The Price Sensitivity Meter uses open-ended survey questions to predict the sensitivity of customers to different price points. A description and/or visual of the product is displayed and four questions are posed about what the responder thinks is too expensive; too cheap; a bargain; or a little high but still worth considering. For products where prospective customers may not have any experience, it can sometimes be prudent to include a scale of prices to ensure respondents have a general idea of the price landscape.
Unlike other methods, the open-ended questions used by the Price Sensitivity Meter allow for more
variation and detailed answers. The results capture the range of prices your sample considers
acceptable and the data you collect can be graphed for easier visualization.
The optimal price is usually considered the point at which the number of respondents who believe the
product is too cheap is equal to the number that say it’s too expensive. That’s not to say that you must
choose that particular price point. You can still remain competitive by choosing a price point within
the competitive range determined on your graph.
The range of competitive prices is determined at the low end by the intersection of the “too cheap” and “expensive” curves and at the high end by the intersection of the “bargain” and “too expensive” curves. From within that range of prices, you should be able to determine a price point that will be effective with your target market. However, keep in mind that the Price Sensitivity Meter is just a tool and you can only know definitively if your pricing is right by testing with real customers.
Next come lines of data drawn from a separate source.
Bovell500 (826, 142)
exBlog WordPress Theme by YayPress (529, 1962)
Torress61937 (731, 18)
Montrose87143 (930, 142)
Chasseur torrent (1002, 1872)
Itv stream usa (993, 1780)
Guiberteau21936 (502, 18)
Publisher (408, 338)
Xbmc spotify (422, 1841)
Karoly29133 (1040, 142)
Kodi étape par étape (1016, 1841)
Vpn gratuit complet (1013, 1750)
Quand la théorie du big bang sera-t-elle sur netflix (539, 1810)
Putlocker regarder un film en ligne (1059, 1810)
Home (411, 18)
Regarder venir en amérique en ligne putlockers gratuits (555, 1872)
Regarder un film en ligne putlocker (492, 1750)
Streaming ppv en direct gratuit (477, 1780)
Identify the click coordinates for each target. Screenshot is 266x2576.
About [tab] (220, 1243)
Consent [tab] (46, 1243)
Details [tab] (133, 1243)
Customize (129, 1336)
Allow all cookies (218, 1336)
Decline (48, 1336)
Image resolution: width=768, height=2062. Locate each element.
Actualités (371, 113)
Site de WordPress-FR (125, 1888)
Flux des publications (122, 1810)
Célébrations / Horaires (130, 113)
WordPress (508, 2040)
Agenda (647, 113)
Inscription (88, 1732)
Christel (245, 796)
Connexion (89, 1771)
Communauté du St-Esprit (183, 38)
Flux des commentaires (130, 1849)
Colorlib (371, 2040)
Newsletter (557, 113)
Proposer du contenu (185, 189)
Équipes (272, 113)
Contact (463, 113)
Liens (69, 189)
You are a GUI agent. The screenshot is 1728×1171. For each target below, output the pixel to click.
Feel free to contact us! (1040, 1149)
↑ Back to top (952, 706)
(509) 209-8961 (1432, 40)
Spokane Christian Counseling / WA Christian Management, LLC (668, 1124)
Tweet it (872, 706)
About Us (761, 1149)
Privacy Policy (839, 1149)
People tend to consider three main things when they are shopping: price, quality and value. It’s important to recognize the value-perception of your product because your price needs to mirror it to successfully attract customers. Therefore, when users see a higher price, they will automatically look for more value from your product and brand and visa versa.
However, there are some that say the Price Sensitivity Meter is too simple to effectively help with pricing products. They claim the methodology is questionable and open-ended answers by respondents may produce unreliable results with some potential customers saying a lower price than what they are actually willing to pay.
With that said, the Price Sensitivity Meter can be a useful starting point for further analysis and shouldn’t be done in isolation of other research. The real value this technique provides is providing a range of the perceived value of your product without having to guess or rely simply on competitor pricing. Your product and brand are unique and you need a price that matches your perceived value amongst your users. Failing to do that can result in you losing out on significant revenue.